#### TRECHO FORNECIDO
Quando “Wonder” foi adquirida nos Estados Unidos, por acordo também ficou lá uma reserva de material genético. O material coletado aqui no Brasil foi enviado para São Paulo com duas opções: se a célula colhida aqui não progredisse, seria usada a dos Estados Unidos. Porém, as células colhidas em Bagé foram propícias, viraram embriões e, em julho do ano passado, nasceram os dois clones: “Excelência TNT Wonder 01 da Maya” e “Excelência TNT Wonder 02 da Maya”.
Segundo o administrador da propriedade, Chico Vieira, chegar aos clones foi a primeira vitória. Alcançar os registros junto ao Ministério da Agricultura será a segunda. Ele admite que outro obstáculo para adoção da tecnologia foi o custo. O primeiro clone custou R$ 50 mil, e o segundo, R$ 25 mil.
“Acredito que nos próximos tempos este procedimento irá se tornar, não diria uma rotina, mas uma solução. Se você tem um animal top, que cumpre com todas as perspectivas dentro da criação, poderá ter suas células armazenadas para uma futura clonagem e continuar com seu trabalho. É o seguro de um animal com genética superior”.
Segundo ele, na inseminação artificial ou na transferência de embriões, se consegue animais da mesma linhagem genética, mas que, às vezes, não se revelam, não mostram a quê vieram. Já na clonagem, você tem um animal idêntico à matriz. Tudo indica que ele terá todas as características do original.
“Esta é a nossa expectativa”, cita Vieira.
CUIDADOS ESPECIAIS NA CRIAÇÃO – Além das duas fêmeas clonadas, a propriedade tem mais um projeto de clonagem em andamento. Há também material coletado, que está armazenado para clonagem de mais quatro animais. Todos da raça Jersey. Por enquanto, todo o trabalho está voltado para o resultado que os dois clones poderão imprimir ao rebanho. Assim que atingirem cerca de 300 kg, as fêmeas serão inseminadas. Somente aí será possível verificar a capacidade reprodutiva e as qualidades produtivas dos clones. Delas se espera, no mínimo, os mesmos resultados da “Responses Wonder”. Todo o investimento na adoção de tecnologia, manejo e instalações na propriedade, segundo a criadora, tem sido feito nos últimos anos em busca da sustentabilidade.
“O que de início foi um hobby, agora deverá ser rentável. Com a transferência de embriões, a fertilização in vitro e a clonagem, o processo pode ser mais rápido”, admite Torrealba. “O que
se fazia em 10 ou 15 anos, hoje se consegue em menos de cinco”. Na Cabanha da Maya, a criação de bezerras, provenientes de fertilização in vitro, transferência de embriões ou inseminação artificial é feita separada das receptoras. Os animais mais novos são separados na desmama a partir de uma avaliação. Se a receptora é de boa índole e de temperamento calmo, as crias permanecem mais dias. “Se ela for nervosa, separa na hora e cria no bezerreiro”, conta Vieira. Os clones recém-chegados foram criados com a receptora porque precisavam de um tempo maior de adaptação.

#### CONTEÚDO DOS DADOS
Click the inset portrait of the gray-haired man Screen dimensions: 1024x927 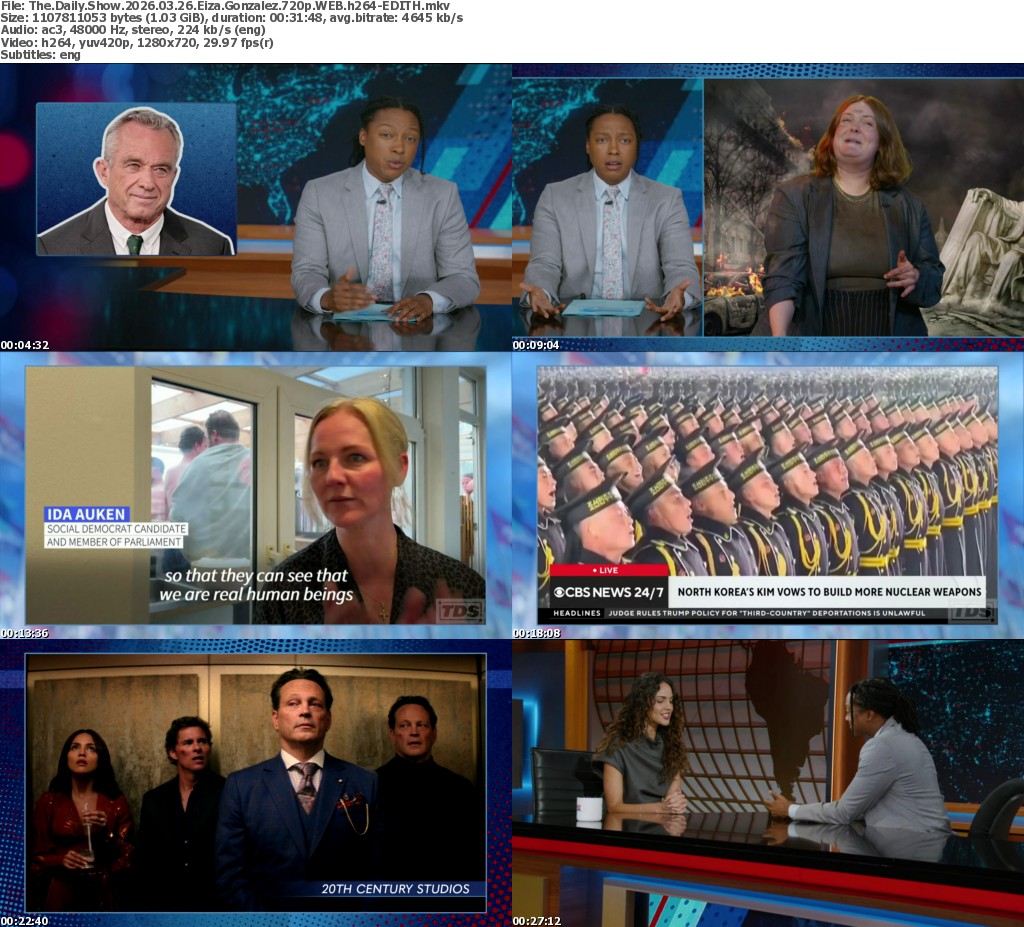(x=136, y=180)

#### DESCRIÇÃO DA TAREFA
Transcreva do trecho sobre a clonagem de vacas Jersey a passagem que começa em "CUIDADOS ESPECIAIS NA" e termina em "busca da sustentabilidade.". Os dados apresentados não são necessários para esta tarefa.

#### RESULTADO DA TAREFA
CUIDADOS ESPECIAIS NA CRIAÇÃO – Além das duas fêmeas clonadas, a propriedade tem mais um projeto de clonagem em andamento. Há também material coletado, que está armazenado para clonagem de mais quatro animais. Todos da raça Jersey. Por enquanto, todo o trabalho está voltado para o resultado que os dois clones poderão imprimir ao rebanho. Assim que atingirem cerca de 300 kg, as fêmeas serão inseminadas. Somente aí será possível verificar a capacidade reprodutiva e as qualidades produtivas dos clones. Delas se espera, no mínimo, os mesmos resultados da “Responses Wonder”. Todo o investimento na adoção de tecnologia, manejo e instalações na propriedade, segundo a criadora, tem sido feito nos últimos anos em busca da sustentabilidade.